▶ What is required
Within the data below, state how many lines contain the string "folder". Provide the number only.

▶ Materials provided

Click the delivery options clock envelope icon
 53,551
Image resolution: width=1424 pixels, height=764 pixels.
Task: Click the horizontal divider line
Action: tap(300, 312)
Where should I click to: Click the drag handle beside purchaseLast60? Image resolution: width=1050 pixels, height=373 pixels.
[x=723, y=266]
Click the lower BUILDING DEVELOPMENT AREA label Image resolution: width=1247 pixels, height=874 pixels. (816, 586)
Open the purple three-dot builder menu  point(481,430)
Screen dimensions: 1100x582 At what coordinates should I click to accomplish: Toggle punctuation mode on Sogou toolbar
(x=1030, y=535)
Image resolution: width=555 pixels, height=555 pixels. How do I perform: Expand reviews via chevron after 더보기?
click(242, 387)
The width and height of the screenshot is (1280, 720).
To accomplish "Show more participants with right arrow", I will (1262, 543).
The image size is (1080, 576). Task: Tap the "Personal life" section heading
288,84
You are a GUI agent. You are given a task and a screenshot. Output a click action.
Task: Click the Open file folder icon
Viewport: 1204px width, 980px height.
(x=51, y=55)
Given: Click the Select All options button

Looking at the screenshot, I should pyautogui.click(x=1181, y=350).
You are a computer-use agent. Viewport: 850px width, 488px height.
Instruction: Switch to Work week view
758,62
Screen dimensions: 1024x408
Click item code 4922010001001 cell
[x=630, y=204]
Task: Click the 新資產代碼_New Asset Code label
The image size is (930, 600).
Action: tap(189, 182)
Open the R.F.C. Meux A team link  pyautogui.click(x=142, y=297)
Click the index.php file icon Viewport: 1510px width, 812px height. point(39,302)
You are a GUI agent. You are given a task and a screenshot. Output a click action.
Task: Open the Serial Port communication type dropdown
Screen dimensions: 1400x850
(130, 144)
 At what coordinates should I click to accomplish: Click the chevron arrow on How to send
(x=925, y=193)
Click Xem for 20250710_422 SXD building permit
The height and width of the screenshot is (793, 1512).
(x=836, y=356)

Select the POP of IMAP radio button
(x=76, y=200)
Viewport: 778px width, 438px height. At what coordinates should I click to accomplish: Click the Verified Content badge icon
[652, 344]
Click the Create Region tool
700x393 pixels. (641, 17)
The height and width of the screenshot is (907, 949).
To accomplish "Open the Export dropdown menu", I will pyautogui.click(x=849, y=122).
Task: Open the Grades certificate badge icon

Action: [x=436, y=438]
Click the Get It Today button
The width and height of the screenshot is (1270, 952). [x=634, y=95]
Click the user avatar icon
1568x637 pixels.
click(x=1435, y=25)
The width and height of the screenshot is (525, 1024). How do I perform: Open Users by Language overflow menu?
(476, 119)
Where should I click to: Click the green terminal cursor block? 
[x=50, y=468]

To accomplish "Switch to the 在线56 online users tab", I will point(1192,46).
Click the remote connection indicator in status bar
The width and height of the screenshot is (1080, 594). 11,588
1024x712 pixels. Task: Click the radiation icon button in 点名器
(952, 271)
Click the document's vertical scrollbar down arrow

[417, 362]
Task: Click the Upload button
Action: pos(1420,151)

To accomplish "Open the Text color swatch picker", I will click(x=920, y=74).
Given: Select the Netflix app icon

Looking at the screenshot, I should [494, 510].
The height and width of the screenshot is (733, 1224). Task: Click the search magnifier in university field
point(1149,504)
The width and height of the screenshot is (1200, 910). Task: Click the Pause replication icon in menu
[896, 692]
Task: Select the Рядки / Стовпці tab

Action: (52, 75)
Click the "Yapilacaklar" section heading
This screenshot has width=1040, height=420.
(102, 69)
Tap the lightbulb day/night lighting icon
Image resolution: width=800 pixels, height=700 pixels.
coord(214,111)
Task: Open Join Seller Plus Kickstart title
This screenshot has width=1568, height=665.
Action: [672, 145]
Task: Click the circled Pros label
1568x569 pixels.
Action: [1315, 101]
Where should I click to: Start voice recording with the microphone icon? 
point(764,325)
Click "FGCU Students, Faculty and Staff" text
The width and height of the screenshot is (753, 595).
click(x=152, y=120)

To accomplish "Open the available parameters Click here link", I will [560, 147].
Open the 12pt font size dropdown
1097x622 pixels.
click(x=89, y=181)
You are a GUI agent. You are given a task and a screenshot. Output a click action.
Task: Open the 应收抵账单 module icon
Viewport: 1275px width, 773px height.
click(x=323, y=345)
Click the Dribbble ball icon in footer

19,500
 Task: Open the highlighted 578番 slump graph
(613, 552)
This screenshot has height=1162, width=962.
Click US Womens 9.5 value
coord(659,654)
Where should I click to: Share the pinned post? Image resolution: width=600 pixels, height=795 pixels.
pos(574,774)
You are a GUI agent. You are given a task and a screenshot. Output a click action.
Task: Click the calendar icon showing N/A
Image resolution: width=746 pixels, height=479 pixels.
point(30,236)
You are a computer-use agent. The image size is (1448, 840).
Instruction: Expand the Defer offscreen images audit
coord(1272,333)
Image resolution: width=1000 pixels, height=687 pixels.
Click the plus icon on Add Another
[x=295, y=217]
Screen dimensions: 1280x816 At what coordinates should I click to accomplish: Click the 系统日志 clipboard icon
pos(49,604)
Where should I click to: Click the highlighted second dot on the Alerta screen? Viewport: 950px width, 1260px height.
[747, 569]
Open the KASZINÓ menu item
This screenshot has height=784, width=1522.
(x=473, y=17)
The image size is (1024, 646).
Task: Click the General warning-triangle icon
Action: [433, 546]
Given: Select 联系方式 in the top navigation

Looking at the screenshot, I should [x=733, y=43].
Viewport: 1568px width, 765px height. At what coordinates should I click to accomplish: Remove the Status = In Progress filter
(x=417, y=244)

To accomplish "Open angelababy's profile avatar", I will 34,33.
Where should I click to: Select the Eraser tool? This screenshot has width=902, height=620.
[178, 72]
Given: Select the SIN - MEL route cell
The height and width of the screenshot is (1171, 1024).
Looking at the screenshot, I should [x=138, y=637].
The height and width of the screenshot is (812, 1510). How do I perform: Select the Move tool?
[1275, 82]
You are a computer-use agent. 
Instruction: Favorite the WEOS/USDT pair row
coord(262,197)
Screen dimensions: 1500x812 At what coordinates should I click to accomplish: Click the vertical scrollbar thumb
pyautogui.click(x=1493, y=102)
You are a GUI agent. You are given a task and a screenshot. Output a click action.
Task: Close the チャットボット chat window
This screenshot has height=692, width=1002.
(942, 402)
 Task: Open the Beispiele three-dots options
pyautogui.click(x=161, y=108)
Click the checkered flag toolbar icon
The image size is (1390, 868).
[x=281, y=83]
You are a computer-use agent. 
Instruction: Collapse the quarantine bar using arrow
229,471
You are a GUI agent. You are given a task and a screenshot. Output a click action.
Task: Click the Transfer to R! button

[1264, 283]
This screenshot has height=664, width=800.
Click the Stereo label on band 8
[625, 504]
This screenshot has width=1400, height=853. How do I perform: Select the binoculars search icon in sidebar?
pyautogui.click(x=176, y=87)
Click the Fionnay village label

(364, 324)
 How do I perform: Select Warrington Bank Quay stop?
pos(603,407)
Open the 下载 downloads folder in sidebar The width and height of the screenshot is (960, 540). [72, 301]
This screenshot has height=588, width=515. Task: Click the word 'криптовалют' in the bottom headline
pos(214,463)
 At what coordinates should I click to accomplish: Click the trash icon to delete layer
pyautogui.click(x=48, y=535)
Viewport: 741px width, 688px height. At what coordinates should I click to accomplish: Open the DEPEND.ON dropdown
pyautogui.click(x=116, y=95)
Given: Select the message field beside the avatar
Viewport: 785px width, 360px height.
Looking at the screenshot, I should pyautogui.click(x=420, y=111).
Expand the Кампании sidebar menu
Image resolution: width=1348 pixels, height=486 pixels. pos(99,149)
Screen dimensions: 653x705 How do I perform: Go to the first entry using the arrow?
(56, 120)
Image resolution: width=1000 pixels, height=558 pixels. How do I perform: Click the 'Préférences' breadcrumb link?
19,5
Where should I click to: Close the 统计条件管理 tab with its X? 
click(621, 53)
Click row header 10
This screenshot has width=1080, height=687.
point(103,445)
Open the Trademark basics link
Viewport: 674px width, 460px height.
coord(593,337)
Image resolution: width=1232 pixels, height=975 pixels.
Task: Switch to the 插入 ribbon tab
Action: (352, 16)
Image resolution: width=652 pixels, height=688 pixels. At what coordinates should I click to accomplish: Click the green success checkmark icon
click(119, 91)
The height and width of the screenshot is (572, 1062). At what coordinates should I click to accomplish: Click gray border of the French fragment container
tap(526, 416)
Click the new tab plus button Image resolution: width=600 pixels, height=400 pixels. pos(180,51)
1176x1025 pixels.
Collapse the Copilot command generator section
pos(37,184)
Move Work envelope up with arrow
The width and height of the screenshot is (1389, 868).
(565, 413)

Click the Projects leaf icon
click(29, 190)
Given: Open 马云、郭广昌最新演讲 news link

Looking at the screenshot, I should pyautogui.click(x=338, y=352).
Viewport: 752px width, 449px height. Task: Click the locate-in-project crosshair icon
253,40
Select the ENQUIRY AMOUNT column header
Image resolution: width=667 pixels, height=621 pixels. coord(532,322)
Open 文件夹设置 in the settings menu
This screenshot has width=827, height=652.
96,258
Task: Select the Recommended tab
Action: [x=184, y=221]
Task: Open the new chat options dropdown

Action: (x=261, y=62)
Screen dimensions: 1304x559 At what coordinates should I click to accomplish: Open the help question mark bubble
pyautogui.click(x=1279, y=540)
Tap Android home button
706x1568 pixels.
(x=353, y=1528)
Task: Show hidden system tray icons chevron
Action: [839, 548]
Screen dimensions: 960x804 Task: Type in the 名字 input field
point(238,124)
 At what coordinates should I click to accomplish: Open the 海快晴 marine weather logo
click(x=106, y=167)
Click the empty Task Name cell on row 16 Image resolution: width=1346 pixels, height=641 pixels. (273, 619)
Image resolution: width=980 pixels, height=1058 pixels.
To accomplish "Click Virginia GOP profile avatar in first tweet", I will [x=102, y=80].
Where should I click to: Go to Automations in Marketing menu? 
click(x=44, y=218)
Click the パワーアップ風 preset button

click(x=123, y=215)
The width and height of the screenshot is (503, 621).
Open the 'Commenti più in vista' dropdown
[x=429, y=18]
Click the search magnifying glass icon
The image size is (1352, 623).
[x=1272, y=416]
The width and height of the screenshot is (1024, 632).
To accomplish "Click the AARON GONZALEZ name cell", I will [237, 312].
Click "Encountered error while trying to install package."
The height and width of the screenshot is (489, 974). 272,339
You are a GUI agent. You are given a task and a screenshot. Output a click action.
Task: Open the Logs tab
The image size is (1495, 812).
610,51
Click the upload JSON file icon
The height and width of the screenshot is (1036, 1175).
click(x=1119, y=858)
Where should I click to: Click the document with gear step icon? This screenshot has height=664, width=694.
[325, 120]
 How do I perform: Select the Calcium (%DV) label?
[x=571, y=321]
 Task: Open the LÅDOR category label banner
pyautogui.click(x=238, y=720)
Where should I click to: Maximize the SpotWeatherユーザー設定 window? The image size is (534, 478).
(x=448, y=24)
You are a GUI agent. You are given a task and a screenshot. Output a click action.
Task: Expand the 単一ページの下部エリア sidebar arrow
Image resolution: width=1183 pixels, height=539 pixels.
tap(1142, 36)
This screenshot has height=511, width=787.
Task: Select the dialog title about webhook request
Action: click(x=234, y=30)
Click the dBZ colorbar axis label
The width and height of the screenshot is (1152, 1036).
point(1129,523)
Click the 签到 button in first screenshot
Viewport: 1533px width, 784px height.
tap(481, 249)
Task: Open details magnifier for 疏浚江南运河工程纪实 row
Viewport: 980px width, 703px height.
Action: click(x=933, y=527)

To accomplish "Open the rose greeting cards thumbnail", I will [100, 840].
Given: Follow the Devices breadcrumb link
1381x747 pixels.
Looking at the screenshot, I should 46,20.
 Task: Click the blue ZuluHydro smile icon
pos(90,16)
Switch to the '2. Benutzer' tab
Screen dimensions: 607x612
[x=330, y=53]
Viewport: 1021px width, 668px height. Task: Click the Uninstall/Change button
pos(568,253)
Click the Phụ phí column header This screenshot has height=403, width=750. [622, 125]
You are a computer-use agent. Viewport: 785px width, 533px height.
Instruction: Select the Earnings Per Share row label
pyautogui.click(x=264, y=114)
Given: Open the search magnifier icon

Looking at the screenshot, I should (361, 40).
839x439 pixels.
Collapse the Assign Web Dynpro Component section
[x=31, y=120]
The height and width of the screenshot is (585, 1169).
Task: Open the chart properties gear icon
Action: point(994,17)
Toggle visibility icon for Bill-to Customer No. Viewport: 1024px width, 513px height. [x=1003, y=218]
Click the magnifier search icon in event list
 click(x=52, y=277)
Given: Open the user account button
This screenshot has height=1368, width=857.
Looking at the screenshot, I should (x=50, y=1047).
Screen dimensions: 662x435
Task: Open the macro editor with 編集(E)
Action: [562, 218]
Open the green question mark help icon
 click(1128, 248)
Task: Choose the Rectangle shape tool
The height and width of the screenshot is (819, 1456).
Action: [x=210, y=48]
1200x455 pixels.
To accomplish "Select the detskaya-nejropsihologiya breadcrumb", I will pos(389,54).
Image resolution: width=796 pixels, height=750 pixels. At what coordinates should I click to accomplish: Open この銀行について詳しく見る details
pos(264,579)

▶ Answer to this task
2